O governo de São Paulo deve anunciar nesta quarta-feira (10) novas medidas de restrição e limitar o horário de funcionamento dos serviços essenciais autorizados a funcionar durante a fase vermelha da quarentena.

A gestão estadual também estuda suspender as atividades presenciais nas escolas e manter as unidades abertas apenas para fornecimento de merenda.

Desde o último sábado (6), todo o estado está na fase vermelha, considerada até então a mais restritiva pelo Plano SP.

Na semana passada, o governo também antecipou para as 20h o início do chamado “toque de restrição”. Anunciada no final de fevereiro para todo o estado, a medida entrou em vigor inicialmente das 23h às 5h, com o objetivo de coibir aglomerações e festas noturnas.

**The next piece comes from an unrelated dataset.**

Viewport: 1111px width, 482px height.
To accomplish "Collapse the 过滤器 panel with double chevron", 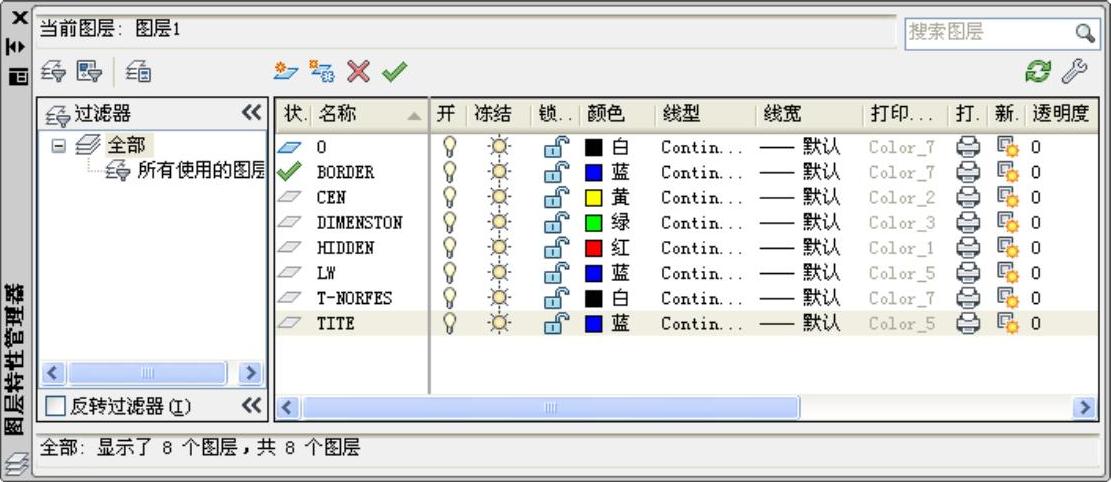I will [x=252, y=113].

Pela regra, a fase vermelha autoriza apenas o funcionamento de setores da saúde, transporte, imprensa, estabelecimentos como padarias, mercados, farmácias e postos de combustíveis, além de escolas e atividades religiosas, que foram incluídas na lista de serviços essenciais por meio de decretos estaduais (veja a lista completa mais abaixo).

Entretanto, nesta terça (9), a Justiça proibiu a convocação de professores para atividades presenciais em escolas públicas e privadas do estado.

Na mesma data, o procurador-geral de Justiça, Mario Luiz Sarrubbo, recomendou ao governador João Doria (PSDB) que suspenda a realização de cultos, missas e outras atividades religiosas coletivas, além de todos os eventos esportivos, como jogos de futebol.

Apesar da fase vermelha, a situação no estado se agrava a cada dia.